When the line containing "Go to Extensions puzzle icon" is found in the data below, give it again along with every later line, exactly; drop the pictures.

[Supplied information — start]

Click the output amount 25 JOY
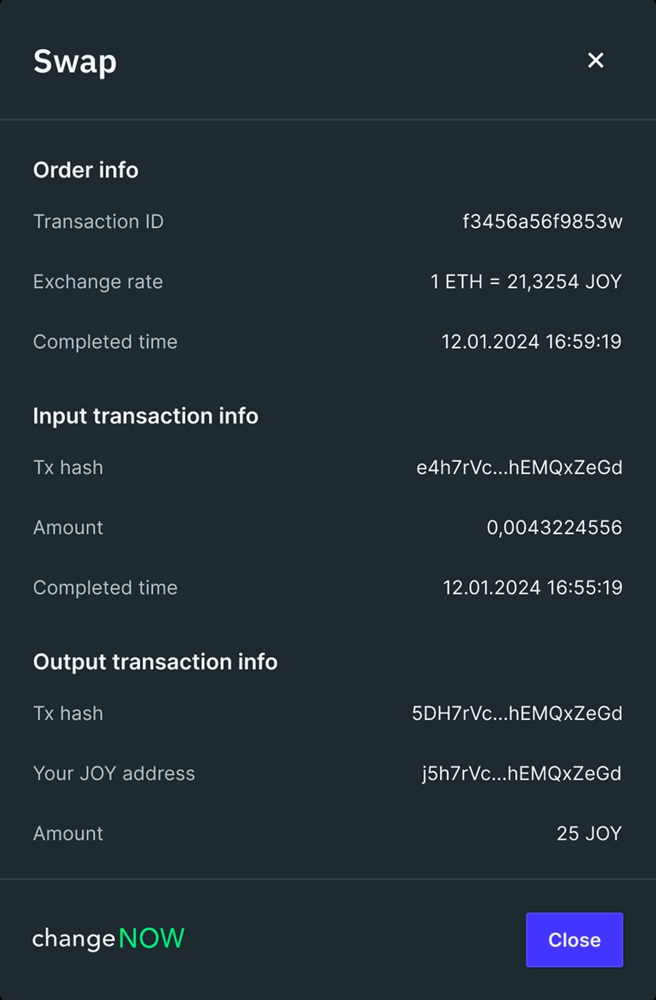Viewport: 656px width, 1000px height. [589, 834]
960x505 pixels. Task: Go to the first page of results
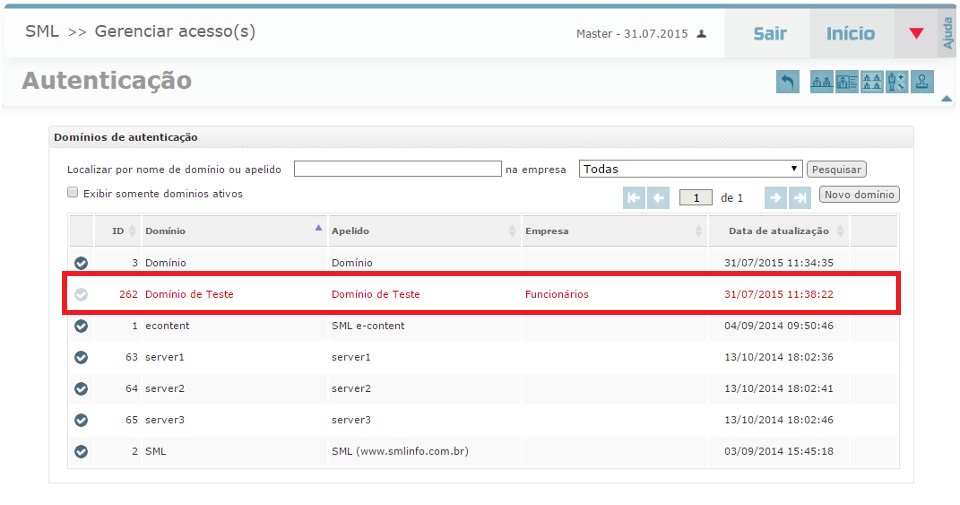coord(634,198)
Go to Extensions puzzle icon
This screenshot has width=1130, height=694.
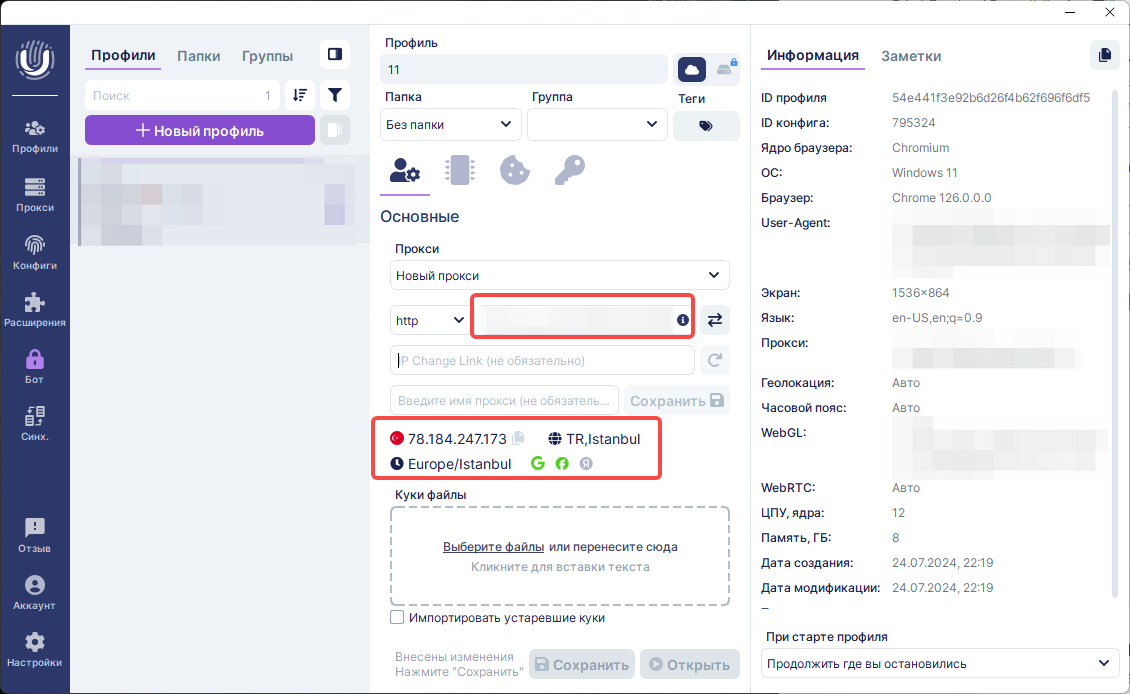pos(34,309)
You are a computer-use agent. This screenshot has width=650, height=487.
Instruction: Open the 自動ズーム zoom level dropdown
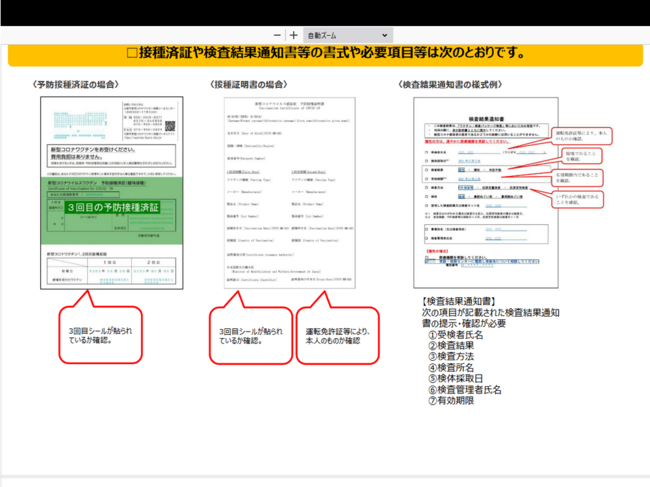pos(340,34)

[Supplied information — finish]

**Solution below:**
Go to Extensions puzzle icon
This screenshot has width=1130, height=694.
pos(34,309)
You are a computer-use agent. This screenshot has width=650, height=487.
Instruction: Open the 自動ズーム zoom level dropdown
pos(340,34)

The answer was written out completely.